The impact of the recession is levelling out for London based businesses, a new report by Business Link in London shows.

The findings from Business Link in London’s Business Confidence Index (BCI) survey which gathered economic insights from nearly 3,000 London businesses between October and November 2010, show that just under three-quarters of businesses (72%) are still feeling the pain of the recession. This is consistent with findings from the previous BCI’s findings in February 2010, indicating that the much-anticipated recovery is taking longer to materialise than expected for London’s businesses.

The findings show that 1 in 10 London based businesses are still extremely affected by the recession. Also, the survey indicates that younger entrepreneurs are feeling the impact of the recession less than their older counterparts with over half (52%) of 45-54 year old business owners stating they are extremely affected by the recession compared to 40% of business owners aged under 34.

The Business Link in London BCI survey highlights that many business owners are considering making further changes to deal with any future pressures resulting from the recession. Nearly a third of businesses (31%) are choosing to focus on core products and services with fewer businesses delaying capital expenditure or putting investment plans on hold. Despite recent increases in VAT, this indicates that business owners are gaining confidence in planning for investment.

Andy Berrow, Operations Director, Business Link in London comments: “Findings from the survey indicate business owners are feeling positive and gaining confidence. Overall we’re seeing far more strategic decisions coming from the SME community to try and counter the way the recession affects their business.”

Further suggestions of confidence re-emerging can be seen when the findings are compared to February 2010, as fewer businesses are now keen to cut prices with just under a third (30%) currently considering this option compared to 36% almost a year ago.
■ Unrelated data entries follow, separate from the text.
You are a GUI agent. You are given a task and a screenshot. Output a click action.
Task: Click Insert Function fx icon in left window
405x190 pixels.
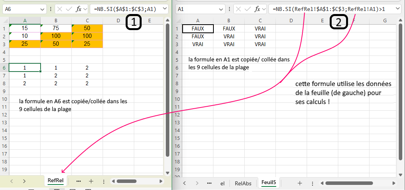(x=79, y=9)
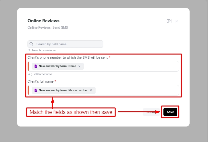208x142 pixels.
Task: Click the pop-out icon beside the close button
Action: pos(168,21)
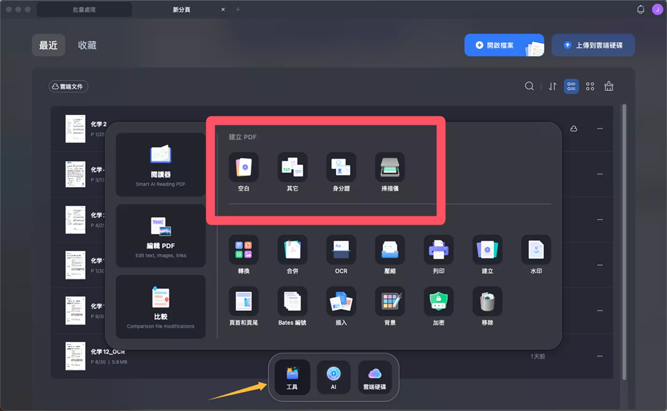Open the sort order dropdown

(553, 86)
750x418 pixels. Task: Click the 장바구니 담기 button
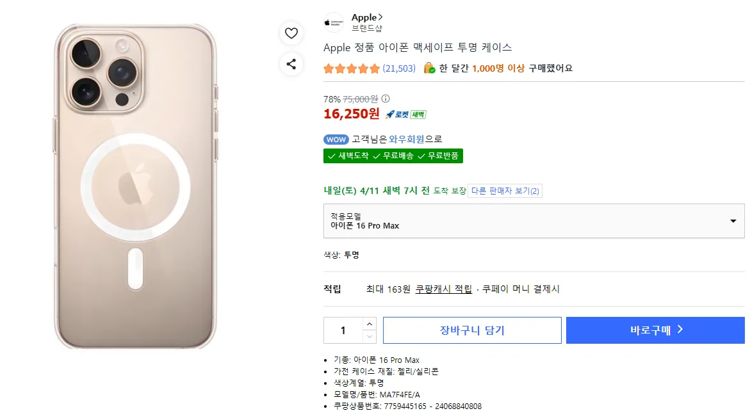pos(472,330)
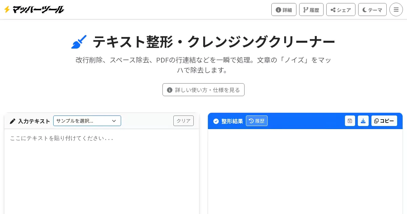
Task: Open the 詳細 info panel
Action: point(284,10)
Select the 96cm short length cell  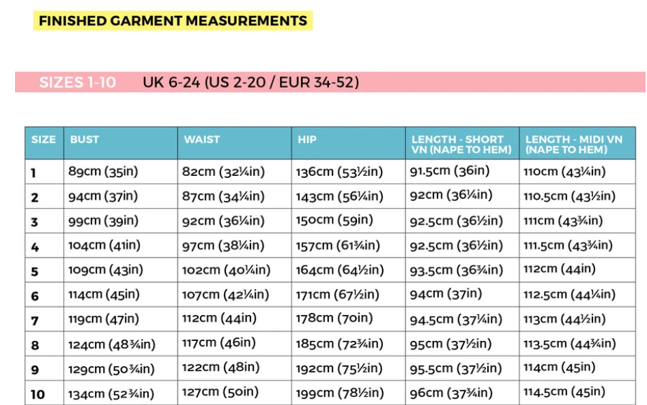point(451,393)
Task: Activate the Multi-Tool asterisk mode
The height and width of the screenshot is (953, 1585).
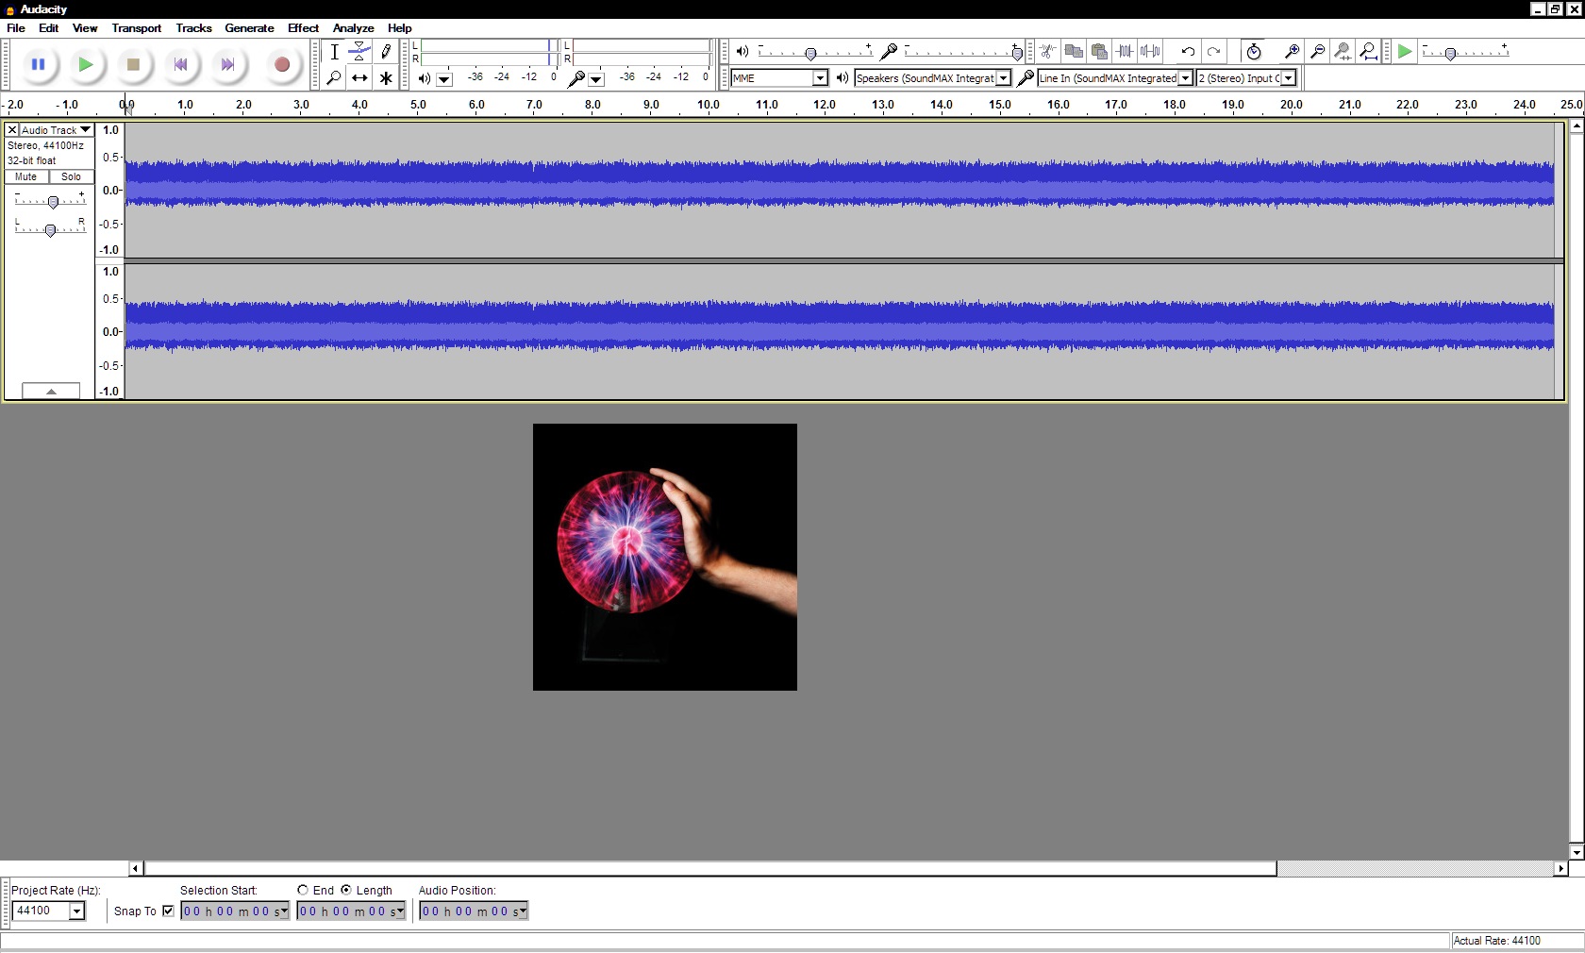Action: [x=386, y=78]
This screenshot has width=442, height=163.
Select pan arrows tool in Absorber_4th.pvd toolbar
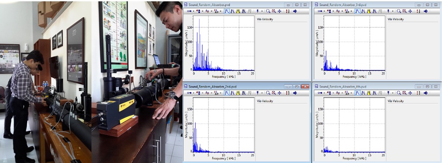click(411, 93)
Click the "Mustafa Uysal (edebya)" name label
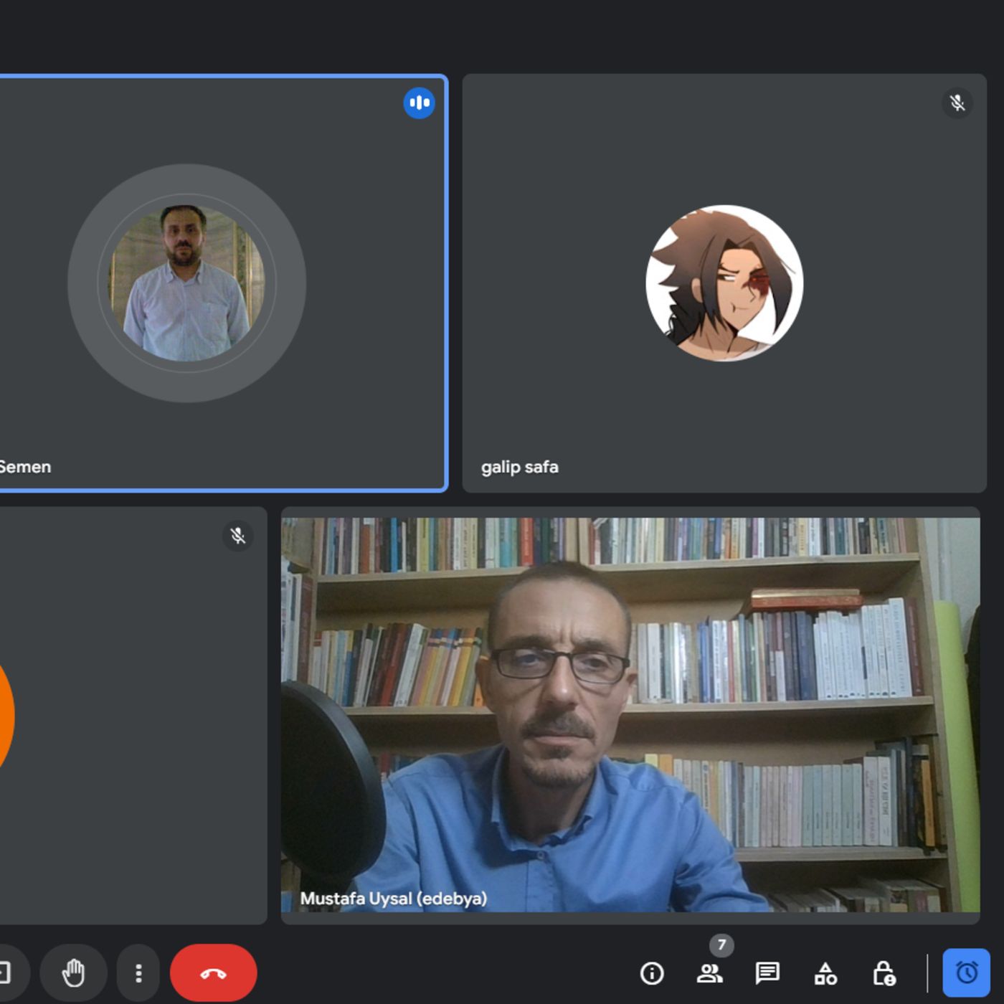Image resolution: width=1004 pixels, height=1004 pixels. [x=393, y=899]
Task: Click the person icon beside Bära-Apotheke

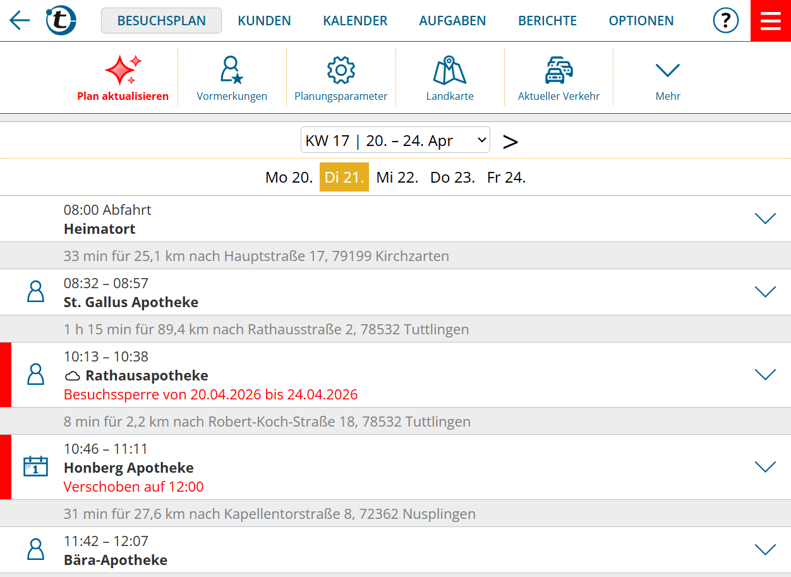Action: click(35, 549)
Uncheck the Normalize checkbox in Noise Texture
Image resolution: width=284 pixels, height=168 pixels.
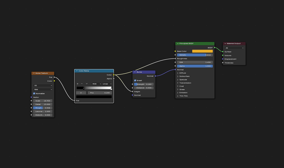point(34,93)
Also 27% of businesses are planning to introduce new products in efforts to achieve growth compared to just 21% in February 2010.

When it comes to the main issues causing greatest concern to London business owners; just under a fifth (16%) of those surveyed said that generating and winning new business was a key issue showing that generating greater revenue returns is the main barrier for business growth. Reduced consumer spending is also cited as a key problem, with over a quarter of the businesses (26%) surveyed highlighting this as an issue.

Andy Berrow comments: “The survey shows that in particular, food & drink businesses are struggling from the impact of reduced spending by customers with nearly half (46%) of this sector highlighting this as an issue, well above the capital’s average of 26%. This is not surprising considering the current economic climate. The other major sector affected by this issue is retail who face similar problems to the hospitality sector in terms of reduced disposable income available to customers.”

Despite the long tail of the recession’s impact, the survey found that growth remains a huge priority for over three-quarters of London’s businesses (78%) and over half of owners (57%) expect to achieve this with women business owners in particular, seeking growth. Over the past year, the capital’s female business owners have seen their companies grow by 7% more than their male counterparts.

The key driver for business growth over the past year seems to be new product development, with 37% of business owners citing this as a priority. Whilst 29% of business owners believe installing an effective sales strategy has helped drive growth but one of the most striking findings from this BCI is that over half of London businesses surveyed (54%) had failed to put a marketing plan in place.

This is where London’s businesses need to act quickly and strategically says Andy Berrow: “The lack of a marketing strategy is a key issue for London businesses and 37% of business owners surveyed admit to not seeing the benefits of a marketing plan. With economic uncertainty prevailing, having a specific plan in place can certainly help a business to grow and give owners that vital competitive edge.”